**What is required**
Starting with the line containing "Image resolution: width=375" and continuing through the line containing "pyautogui.click(x=128, y=580)", write out those lines again, with the requests unchanged and every click coordinate in the answers raised by 27. Omit the pictures.

**Data rows**
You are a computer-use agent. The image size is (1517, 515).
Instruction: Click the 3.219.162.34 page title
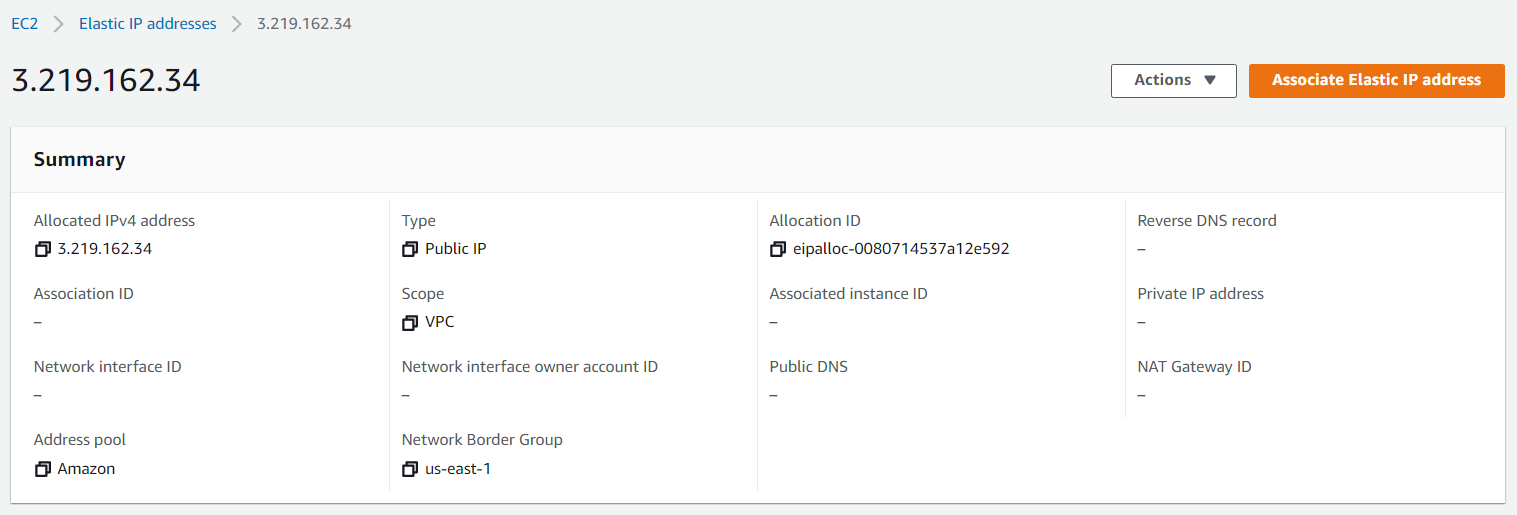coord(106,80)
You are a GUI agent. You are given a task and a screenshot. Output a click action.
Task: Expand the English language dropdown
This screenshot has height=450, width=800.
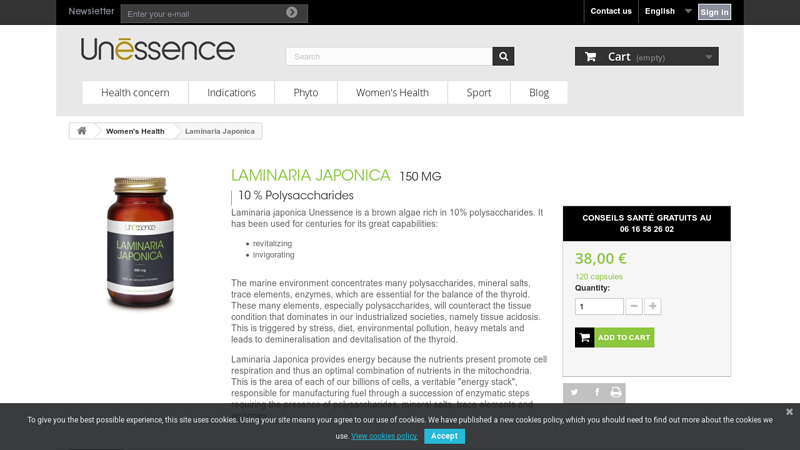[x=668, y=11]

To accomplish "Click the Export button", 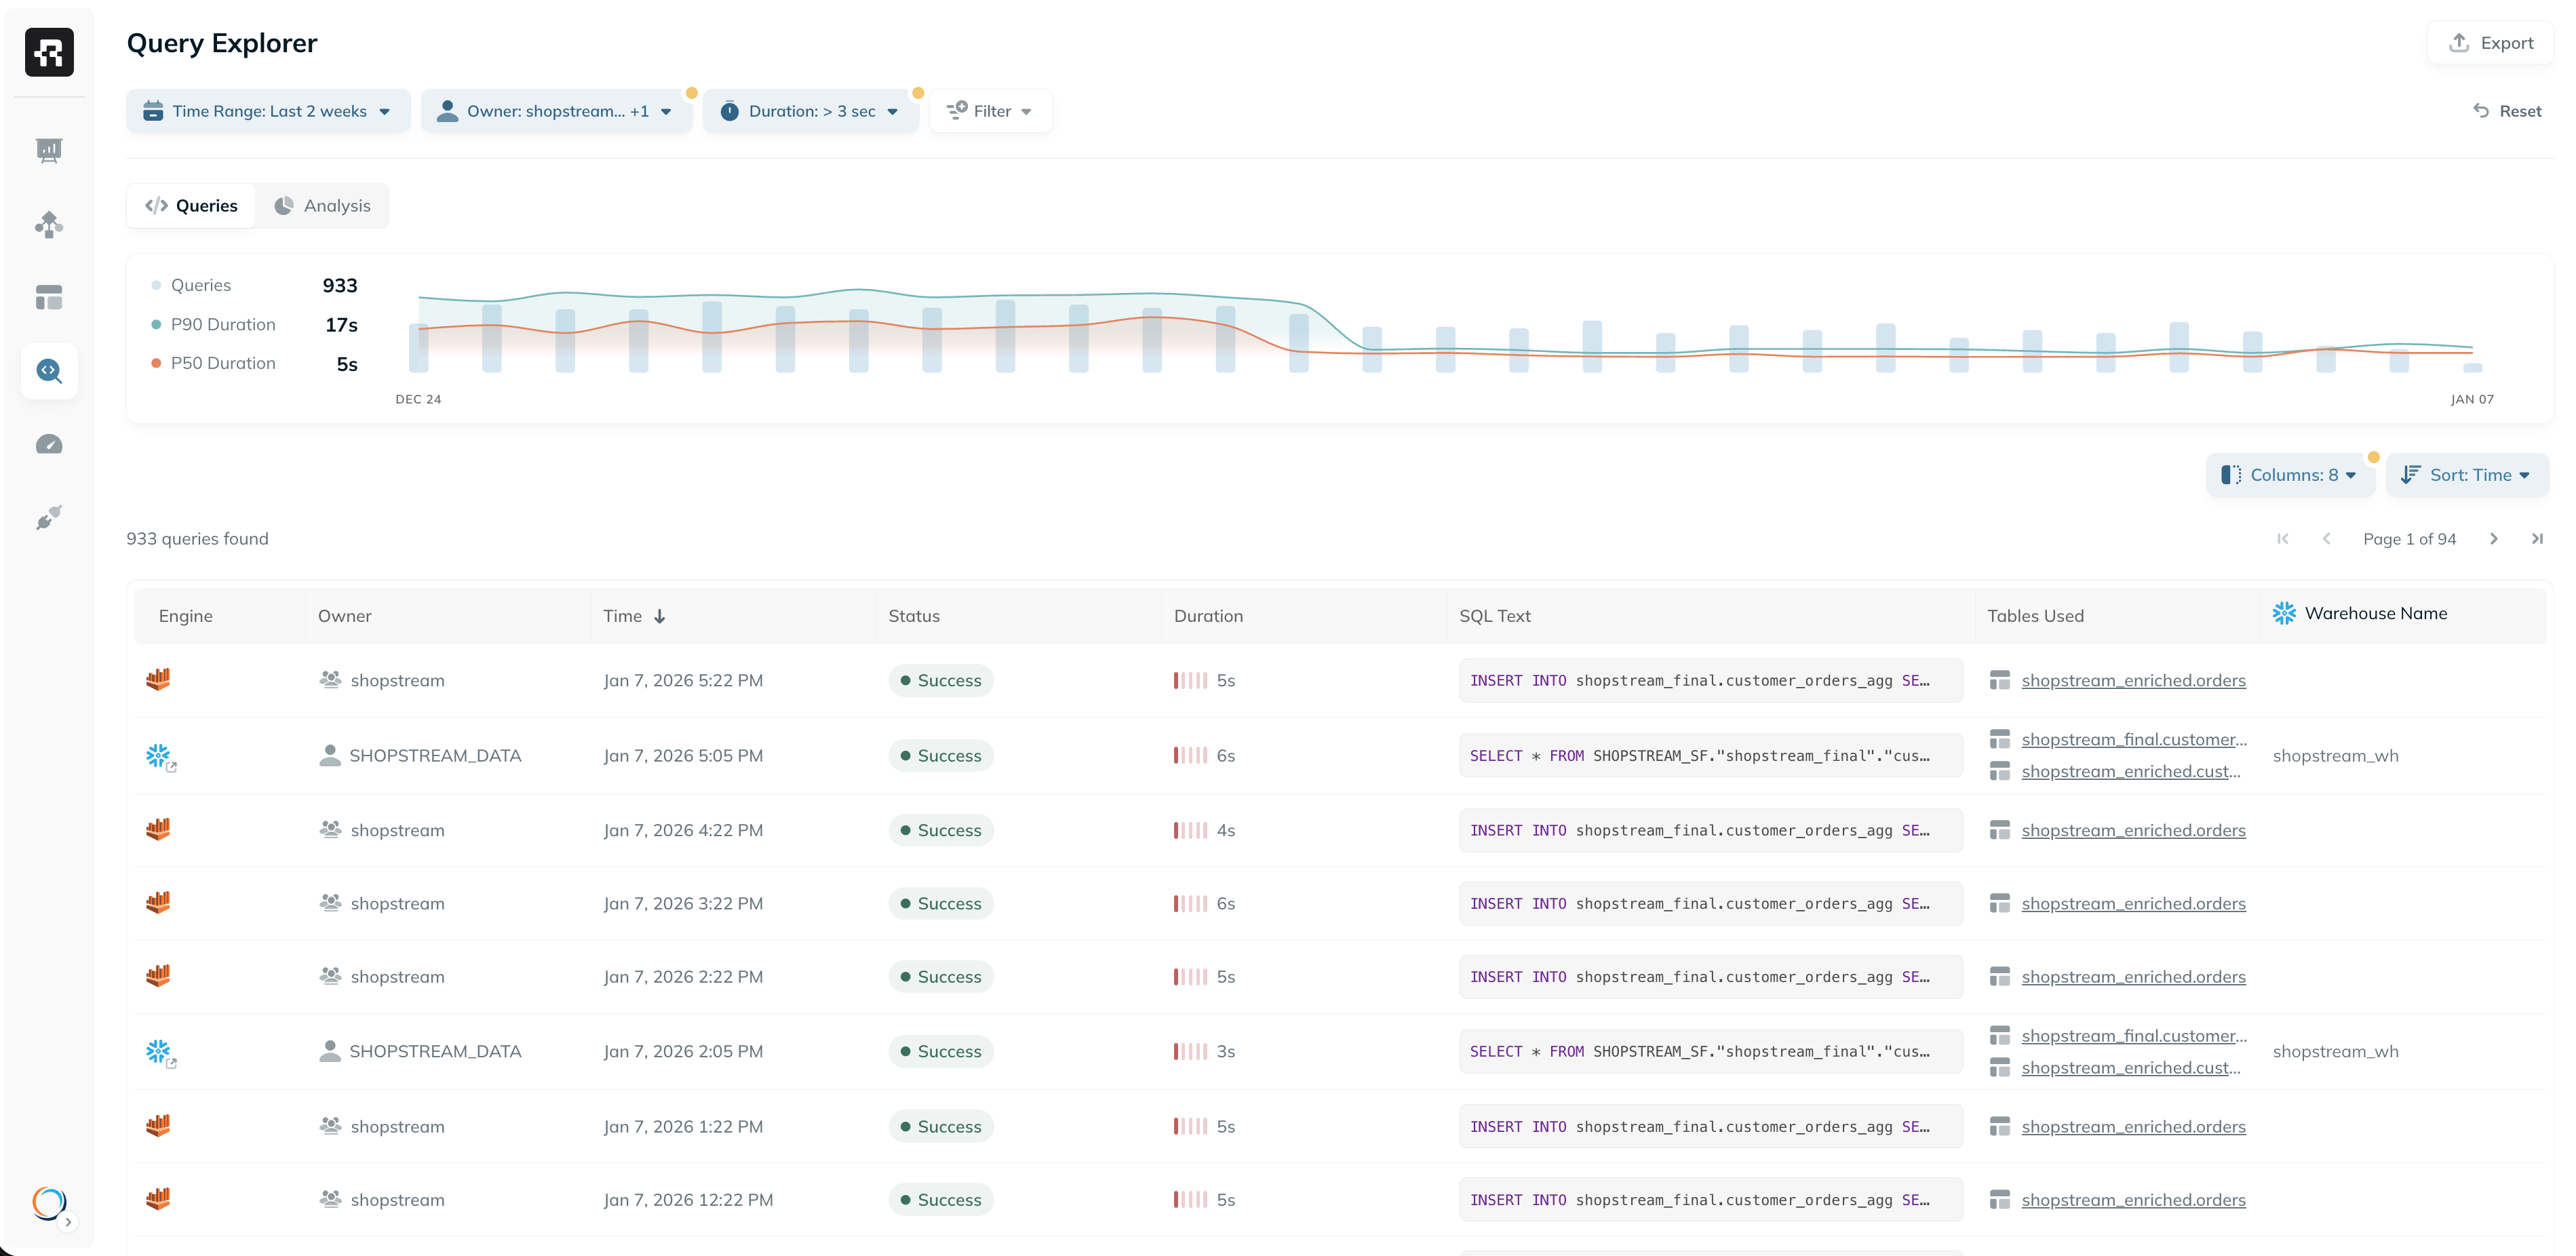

--

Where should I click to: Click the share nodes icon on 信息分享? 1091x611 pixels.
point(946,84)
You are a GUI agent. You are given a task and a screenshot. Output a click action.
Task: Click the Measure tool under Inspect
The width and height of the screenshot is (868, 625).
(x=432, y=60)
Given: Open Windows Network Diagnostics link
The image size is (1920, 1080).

* * *

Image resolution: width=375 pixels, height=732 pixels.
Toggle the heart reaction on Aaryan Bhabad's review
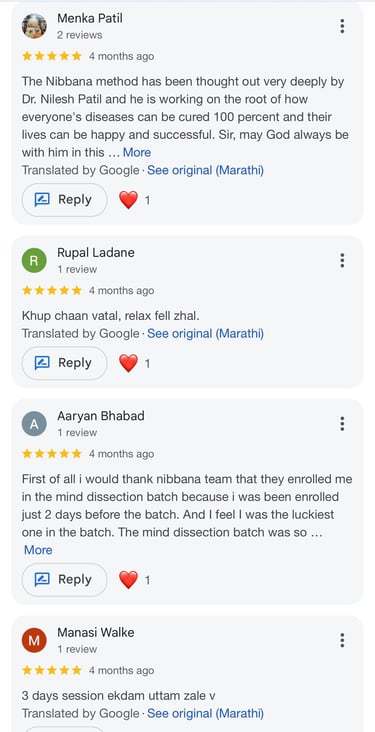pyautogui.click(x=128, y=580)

**Reply to the exercise**
Image resolution: width=375 pixels, height=732 pixels.
Toggle the heart reaction on Aaryan Bhabad's review
pyautogui.click(x=155, y=607)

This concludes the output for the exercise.